La Procura di Bari ha chiuso una delicata indagine, condotta con tecniche da antimafia, sulle cause del fallimento dell’industria Divania, che prima del crac dava lavoro a 430 operai e vendeva in mezzo mondo i suoi divani fabbricati in Puglia.

L’avviso di conclusione dell’istruttoria, notificato dalla Guardia di Finanza, chiama in causa 16 dirigenti di Unicredit, tra cui spiccano l’amministratore delegato Federico Ghizzoni e il suo predecessore Alessandro Profumo, oggi presidente del Monte dei Paschi.

Per i banchieri l’accusa-base è di bancarotta: Divania era un’azienda sana che, secondo i magistrati, fu mandata in rovina da Unicredit attraverso ben 203 derivati-trappola, «falsamente presentati come contratti a costo zero», che in realtà hanno esposto l’azienda a «rischi illimitati», concretizzatisi in «perdite accertate per oltre 15 milioni di euro», provocando così prima la chiusura della fabbrica e poi il fallimento, decretato nel giugno 2011.

Nell’atto d’accusa il pm Isabella Ginefra scrive di aver ricostruito l’intera catena di produzione dei derivati, dalle sedi centrali alle direzioni regionali. Al livello più alto, sempre secondo l’accusa, era personalmente Profumo a «elaborare, dirigere e coordinare le strategie di commercializzazione dei derivati alle aziende».

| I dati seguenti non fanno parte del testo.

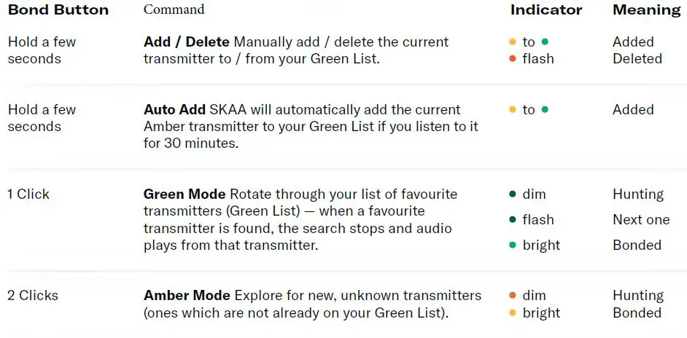
Task: Pick the bright amber dot in Amber Mode row
Action: tap(513, 313)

Ghizzoni invece è sotto indagine per la scelta finale di negare la restituzione a Divania dei profitti incamerati da Unicredit: a provare che ne era informato, è anche una dettagliatissima raccomandata (con ricevuta di ritorno) inviatagli il 5 aprile 2011 da Francesco Saverio Parisi, il titolare di Divania.